### WHAT IS ASKED
Copy every one of the following records line for line, changing nothing.

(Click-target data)
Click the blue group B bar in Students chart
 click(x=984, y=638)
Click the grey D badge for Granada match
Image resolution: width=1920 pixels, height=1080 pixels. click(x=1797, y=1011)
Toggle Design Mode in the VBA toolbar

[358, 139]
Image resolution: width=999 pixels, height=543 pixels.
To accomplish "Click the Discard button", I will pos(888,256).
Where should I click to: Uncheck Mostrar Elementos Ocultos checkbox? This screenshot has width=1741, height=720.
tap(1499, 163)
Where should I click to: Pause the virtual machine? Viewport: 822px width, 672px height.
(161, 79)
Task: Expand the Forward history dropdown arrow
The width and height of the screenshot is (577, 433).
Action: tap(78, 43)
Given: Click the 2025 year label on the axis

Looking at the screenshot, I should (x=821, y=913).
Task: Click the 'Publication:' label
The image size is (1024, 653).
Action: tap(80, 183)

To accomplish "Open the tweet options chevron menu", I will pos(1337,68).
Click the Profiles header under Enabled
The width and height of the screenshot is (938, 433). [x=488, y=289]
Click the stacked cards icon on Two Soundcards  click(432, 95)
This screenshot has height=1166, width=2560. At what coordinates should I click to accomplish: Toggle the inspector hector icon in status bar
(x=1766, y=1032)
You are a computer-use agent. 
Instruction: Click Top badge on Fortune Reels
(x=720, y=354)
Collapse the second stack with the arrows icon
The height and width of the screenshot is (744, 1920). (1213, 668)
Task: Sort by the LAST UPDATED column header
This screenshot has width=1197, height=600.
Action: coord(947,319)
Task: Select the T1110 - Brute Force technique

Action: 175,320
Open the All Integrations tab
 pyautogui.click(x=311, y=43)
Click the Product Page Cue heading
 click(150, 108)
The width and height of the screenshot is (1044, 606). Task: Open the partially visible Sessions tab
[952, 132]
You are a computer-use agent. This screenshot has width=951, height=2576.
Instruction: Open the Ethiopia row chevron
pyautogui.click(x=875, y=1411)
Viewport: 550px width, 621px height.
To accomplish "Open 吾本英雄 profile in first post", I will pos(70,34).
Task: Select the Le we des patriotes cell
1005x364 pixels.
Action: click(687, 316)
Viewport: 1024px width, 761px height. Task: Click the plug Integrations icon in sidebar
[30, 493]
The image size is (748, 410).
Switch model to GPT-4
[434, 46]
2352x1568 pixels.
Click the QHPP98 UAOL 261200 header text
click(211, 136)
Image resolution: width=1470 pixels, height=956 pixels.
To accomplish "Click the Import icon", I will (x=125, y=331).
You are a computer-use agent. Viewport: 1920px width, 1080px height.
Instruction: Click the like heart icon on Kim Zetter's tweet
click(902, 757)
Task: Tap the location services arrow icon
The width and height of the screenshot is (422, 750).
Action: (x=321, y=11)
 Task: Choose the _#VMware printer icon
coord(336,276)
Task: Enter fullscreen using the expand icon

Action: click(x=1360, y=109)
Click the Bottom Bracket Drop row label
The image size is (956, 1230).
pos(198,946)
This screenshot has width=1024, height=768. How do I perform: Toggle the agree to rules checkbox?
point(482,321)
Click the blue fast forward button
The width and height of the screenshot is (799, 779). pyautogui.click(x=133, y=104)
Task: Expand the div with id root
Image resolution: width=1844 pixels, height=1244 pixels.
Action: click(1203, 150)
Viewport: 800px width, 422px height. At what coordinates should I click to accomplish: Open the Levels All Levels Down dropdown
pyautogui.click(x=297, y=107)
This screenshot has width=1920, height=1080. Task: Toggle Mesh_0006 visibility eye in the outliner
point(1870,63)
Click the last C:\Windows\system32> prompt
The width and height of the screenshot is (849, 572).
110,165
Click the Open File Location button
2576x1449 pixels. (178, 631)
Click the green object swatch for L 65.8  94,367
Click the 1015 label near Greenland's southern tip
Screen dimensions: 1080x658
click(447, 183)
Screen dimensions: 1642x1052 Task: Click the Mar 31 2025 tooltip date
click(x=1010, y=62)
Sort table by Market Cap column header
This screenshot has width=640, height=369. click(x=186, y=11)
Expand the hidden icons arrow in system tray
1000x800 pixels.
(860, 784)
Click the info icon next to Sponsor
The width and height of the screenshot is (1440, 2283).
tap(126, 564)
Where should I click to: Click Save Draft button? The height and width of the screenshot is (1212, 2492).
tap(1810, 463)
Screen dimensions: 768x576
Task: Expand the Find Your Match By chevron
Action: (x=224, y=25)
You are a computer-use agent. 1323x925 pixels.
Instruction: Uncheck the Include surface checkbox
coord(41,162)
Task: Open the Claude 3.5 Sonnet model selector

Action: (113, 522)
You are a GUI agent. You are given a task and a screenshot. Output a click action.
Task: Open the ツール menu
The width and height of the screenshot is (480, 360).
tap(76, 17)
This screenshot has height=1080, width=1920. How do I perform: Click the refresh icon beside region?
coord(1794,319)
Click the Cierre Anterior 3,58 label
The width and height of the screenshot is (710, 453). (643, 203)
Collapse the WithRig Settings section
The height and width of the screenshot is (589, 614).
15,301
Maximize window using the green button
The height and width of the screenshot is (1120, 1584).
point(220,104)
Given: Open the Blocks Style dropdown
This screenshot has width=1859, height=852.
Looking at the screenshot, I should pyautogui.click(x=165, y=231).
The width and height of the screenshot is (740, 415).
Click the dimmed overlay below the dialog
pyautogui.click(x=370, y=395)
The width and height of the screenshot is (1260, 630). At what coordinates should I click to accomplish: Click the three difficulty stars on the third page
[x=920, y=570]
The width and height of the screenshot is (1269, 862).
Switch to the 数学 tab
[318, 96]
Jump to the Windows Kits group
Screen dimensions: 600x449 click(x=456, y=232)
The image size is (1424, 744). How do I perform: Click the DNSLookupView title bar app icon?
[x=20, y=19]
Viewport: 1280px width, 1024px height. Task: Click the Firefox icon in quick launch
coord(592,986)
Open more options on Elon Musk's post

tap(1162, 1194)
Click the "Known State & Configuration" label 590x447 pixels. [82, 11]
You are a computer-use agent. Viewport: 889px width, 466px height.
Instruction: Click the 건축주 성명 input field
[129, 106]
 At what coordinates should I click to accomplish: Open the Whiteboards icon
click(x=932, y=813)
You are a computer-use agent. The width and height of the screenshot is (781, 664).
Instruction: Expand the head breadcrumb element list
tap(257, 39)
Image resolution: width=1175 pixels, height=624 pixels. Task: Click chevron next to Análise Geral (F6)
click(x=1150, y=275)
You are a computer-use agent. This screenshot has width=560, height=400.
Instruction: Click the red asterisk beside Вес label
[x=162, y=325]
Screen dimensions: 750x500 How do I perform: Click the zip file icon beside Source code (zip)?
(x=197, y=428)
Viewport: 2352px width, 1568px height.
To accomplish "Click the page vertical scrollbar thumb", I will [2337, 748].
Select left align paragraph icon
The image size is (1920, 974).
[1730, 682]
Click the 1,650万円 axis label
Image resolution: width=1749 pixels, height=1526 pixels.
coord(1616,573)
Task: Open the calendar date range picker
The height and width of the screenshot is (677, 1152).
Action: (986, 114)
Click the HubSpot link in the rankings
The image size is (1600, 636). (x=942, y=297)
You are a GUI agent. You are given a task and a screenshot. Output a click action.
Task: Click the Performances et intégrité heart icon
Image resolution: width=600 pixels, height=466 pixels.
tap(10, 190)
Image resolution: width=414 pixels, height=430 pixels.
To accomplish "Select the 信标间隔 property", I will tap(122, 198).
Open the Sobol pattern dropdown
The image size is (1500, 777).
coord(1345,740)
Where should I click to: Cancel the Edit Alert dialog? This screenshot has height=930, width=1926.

### THE RESPONSE
Click the blue group B bar in Students chart
 click(x=984, y=638)
Click the grey D badge for Granada match
Image resolution: width=1920 pixels, height=1080 pixels. click(x=1797, y=1011)
Toggle Design Mode in the VBA toolbar

[358, 139]
Image resolution: width=999 pixels, height=543 pixels.
To accomplish "Click the Discard button", I will pos(888,256).
Where should I click to: Uncheck Mostrar Elementos Ocultos checkbox? This screenshot has width=1741, height=720.
tap(1499, 163)
Where should I click to: Pause the virtual machine? Viewport: 822px width, 672px height.
(161, 79)
Task: Expand the Forward history dropdown arrow
The width and height of the screenshot is (577, 433).
Action: tap(78, 43)
Given: Click the 2025 year label on the axis

Looking at the screenshot, I should (x=821, y=913).
Task: Click the 'Publication:' label
The image size is (1024, 653).
Action: tap(80, 183)

To accomplish "Open the tweet options chevron menu", I will pos(1337,68).
Click the Profiles header under Enabled
The width and height of the screenshot is (938, 433). [x=488, y=289]
Click the stacked cards icon on Two Soundcards  click(432, 95)
This screenshot has height=1166, width=2560. At what coordinates should I click to accomplish: Toggle the inspector hector icon in status bar
(x=1766, y=1032)
You are a computer-use agent. 
Instruction: Click Top badge on Fortune Reels
(x=720, y=354)
Collapse the second stack with the arrows icon
The height and width of the screenshot is (744, 1920). (1213, 668)
Task: Sort by the LAST UPDATED column header
This screenshot has width=1197, height=600.
Action: coord(947,319)
Task: Select the T1110 - Brute Force technique

Action: 175,320
Open the All Integrations tab
 pyautogui.click(x=311, y=43)
Click the Product Page Cue heading
 click(150, 108)
The width and height of the screenshot is (1044, 606). Task: Open the partially visible Sessions tab
[952, 132]
You are a computer-use agent. This screenshot has width=951, height=2576.
Instruction: Open the Ethiopia row chevron
pyautogui.click(x=875, y=1411)
Viewport: 550px width, 621px height.
To accomplish "Open 吾本英雄 profile in first post", I will pos(70,34).
Task: Select the Le we des patriotes cell
1005x364 pixels.
Action: click(687, 316)
Viewport: 1024px width, 761px height. Task: Click the plug Integrations icon in sidebar
[30, 493]
The image size is (748, 410).
Switch model to GPT-4
[434, 46]
2352x1568 pixels.
Click the QHPP98 UAOL 261200 header text
click(211, 136)
Image resolution: width=1470 pixels, height=956 pixels.
To accomplish "Click the Import icon", I will (x=125, y=331).
You are a computer-use agent. Viewport: 1920px width, 1080px height.
Instruction: Click the like heart icon on Kim Zetter's tweet
click(902, 757)
Task: Tap the location services arrow icon
The width and height of the screenshot is (422, 750).
Action: (x=321, y=11)
 Task: Choose the _#VMware printer icon
coord(336,276)
Task: Enter fullscreen using the expand icon

Action: click(x=1360, y=109)
Click the Bottom Bracket Drop row label
The image size is (956, 1230).
pos(198,946)
This screenshot has width=1024, height=768. How do I perform: Toggle the agree to rules checkbox?
point(482,321)
Click the blue fast forward button
The width and height of the screenshot is (799, 779). pyautogui.click(x=133, y=104)
Task: Expand the div with id root
Image resolution: width=1844 pixels, height=1244 pixels.
Action: click(1203, 150)
Viewport: 800px width, 422px height. At what coordinates should I click to accomplish: Open the Levels All Levels Down dropdown
pyautogui.click(x=297, y=107)
This screenshot has width=1920, height=1080. Task: Toggle Mesh_0006 visibility eye in the outliner
point(1870,63)
Click the last C:\Windows\system32> prompt
The width and height of the screenshot is (849, 572).
110,165
Click the Open File Location button
2576x1449 pixels. (178, 631)
Click the green object swatch for L 65.8  94,367
Click the 1015 label near Greenland's southern tip
Screen dimensions: 1080x658
click(447, 183)
Screen dimensions: 1642x1052 Task: Click the Mar 31 2025 tooltip date
click(x=1010, y=62)
Sort table by Market Cap column header
This screenshot has width=640, height=369. click(x=186, y=11)
Expand the hidden icons arrow in system tray
1000x800 pixels.
(860, 784)
Click the info icon next to Sponsor
The width and height of the screenshot is (1440, 2283).
tap(126, 564)
Where should I click to: Click Save Draft button? The height and width of the screenshot is (1212, 2492).
tap(1810, 463)
Screen dimensions: 768x576
Task: Expand the Find Your Match By chevron
Action: (x=224, y=25)
You are a computer-use agent. 1323x925 pixels.
Instruction: Uncheck the Include surface checkbox
coord(41,162)
Task: Open the Claude 3.5 Sonnet model selector

Action: (113, 522)
You are a GUI agent. You are given a task and a screenshot. Output a click action.
Task: Open the ツール menu
The width and height of the screenshot is (480, 360).
tap(76, 17)
This screenshot has height=1080, width=1920. How do I perform: Click the refresh icon beside region?
coord(1794,319)
Click the Cierre Anterior 3,58 label
The width and height of the screenshot is (710, 453). (643, 203)
Collapse the WithRig Settings section
The height and width of the screenshot is (589, 614).
15,301
Maximize window using the green button
The height and width of the screenshot is (1120, 1584).
point(220,104)
Given: Open the Blocks Style dropdown
This screenshot has width=1859, height=852.
Looking at the screenshot, I should pyautogui.click(x=165, y=231).
The width and height of the screenshot is (740, 415).
Click the dimmed overlay below the dialog
pyautogui.click(x=370, y=395)
The width and height of the screenshot is (1260, 630). At what coordinates should I click to accomplish: Click the three difficulty stars on the third page
[x=920, y=570]
The width and height of the screenshot is (1269, 862).
Switch to the 数学 tab
[318, 96]
Jump to the Windows Kits group
Screen dimensions: 600x449 click(x=456, y=232)
The image size is (1424, 744). How do I perform: Click the DNSLookupView title bar app icon?
[x=20, y=19]
Viewport: 1280px width, 1024px height. Task: Click the Firefox icon in quick launch
coord(592,986)
Open more options on Elon Musk's post

tap(1162, 1194)
Click the "Known State & Configuration" label 590x447 pixels. [82, 11]
You are a computer-use agent. Viewport: 889px width, 466px height.
Instruction: Click the 건축주 성명 input field
[129, 106]
 At what coordinates should I click to accomplish: Open the Whiteboards icon
click(x=932, y=813)
You are a computer-use agent. The width and height of the screenshot is (781, 664).
Instruction: Expand the head breadcrumb element list
tap(257, 39)
Image resolution: width=1175 pixels, height=624 pixels. Task: Click chevron next to Análise Geral (F6)
click(x=1150, y=275)
You are a computer-use agent. This screenshot has width=560, height=400.
Instruction: Click the red asterisk beside Вес label
[x=162, y=325]
Screen dimensions: 750x500 How do I perform: Click the zip file icon beside Source code (zip)?
(x=197, y=428)
Viewport: 2352px width, 1568px height.
To accomplish "Click the page vertical scrollbar thumb", I will [2337, 748].
Select left align paragraph icon
The image size is (1920, 974).
[1730, 682]
Click the 1,650万円 axis label
Image resolution: width=1749 pixels, height=1526 pixels.
coord(1616,573)
Task: Open the calendar date range picker
The height and width of the screenshot is (677, 1152).
Action: (986, 114)
Click the HubSpot link in the rankings
The image size is (1600, 636). (x=942, y=297)
You are a GUI agent. You are given a task and a screenshot. Output a click action.
Task: Click the Performances et intégrité heart icon
Image resolution: width=600 pixels, height=466 pixels.
tap(10, 190)
Image resolution: width=414 pixels, height=430 pixels.
To accomplish "Select the 信标间隔 property", I will tap(122, 198).
Open the Sobol pattern dropdown
The image size is (1500, 777).
coord(1345,740)
Where should I click to: Cancel the Edit Alert dialog? This screenshot has height=930, width=1926.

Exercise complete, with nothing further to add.